## PROBLEM
Reproduce each of the following entries verbatim, omitting the pictures from your answer.

## RECORDS SUPPLIED
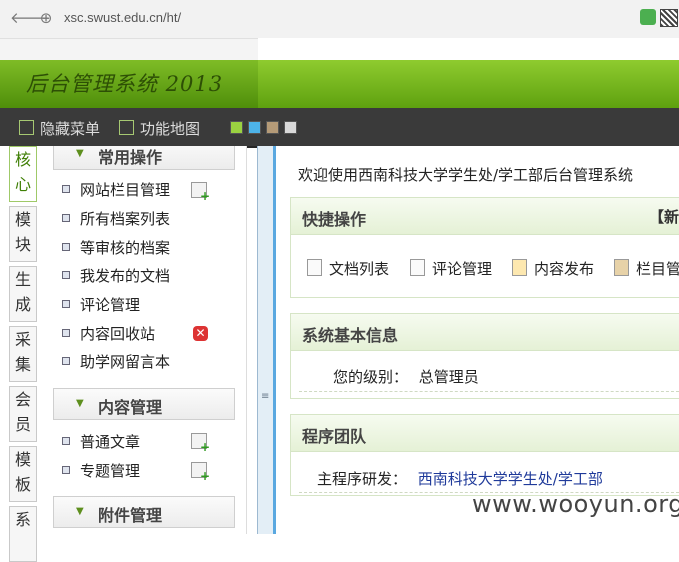  Describe the element at coordinates (340, 128) in the screenshot. I see `top-toolbar: 隐藏菜单 功能地图` at that location.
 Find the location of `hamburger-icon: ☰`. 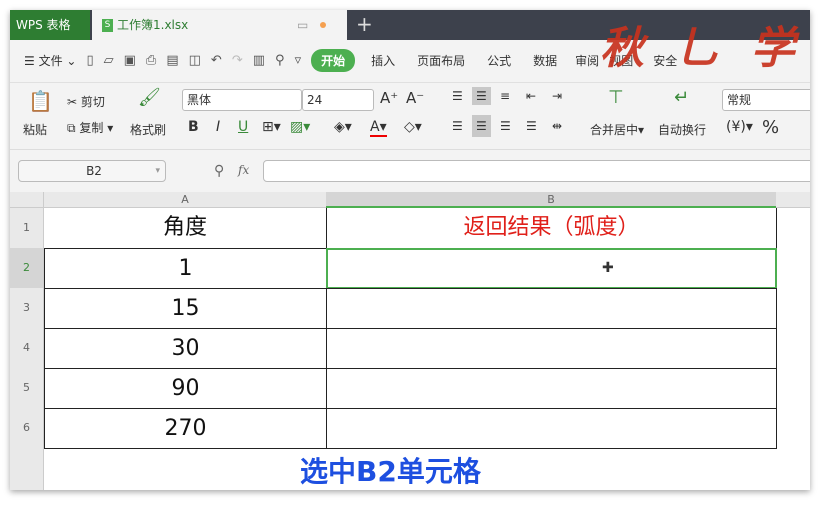

hamburger-icon: ☰ is located at coordinates (32, 60).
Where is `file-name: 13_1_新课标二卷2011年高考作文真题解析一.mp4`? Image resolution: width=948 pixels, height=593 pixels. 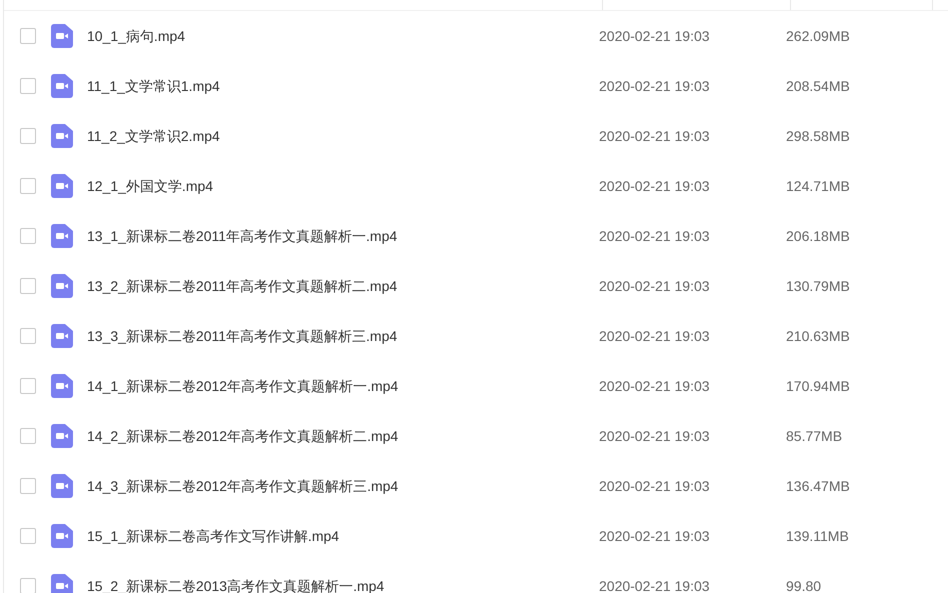
file-name: 13_1_新课标二卷2011年高考作文真题解析一.mp4 is located at coordinates (343, 236).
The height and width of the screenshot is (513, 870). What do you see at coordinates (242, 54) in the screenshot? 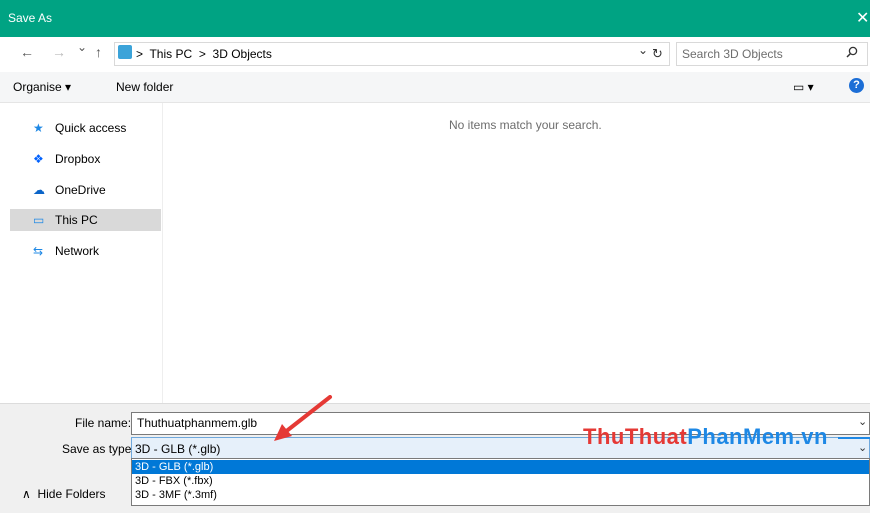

## TASK ANSWER
  Describe the element at coordinates (340, 128) in the screenshot. I see `top-toolbar: 隐藏菜单 功能地图` at that location.
 Find the location of `hamburger-icon: ☰`. 

hamburger-icon: ☰ is located at coordinates (32, 60).
Where is `file-name: 13_1_新课标二卷2011年高考作文真题解析一.mp4`? Image resolution: width=948 pixels, height=593 pixels. 
file-name: 13_1_新课标二卷2011年高考作文真题解析一.mp4 is located at coordinates (343, 236).
The height and width of the screenshot is (513, 870). What do you see at coordinates (242, 54) in the screenshot? 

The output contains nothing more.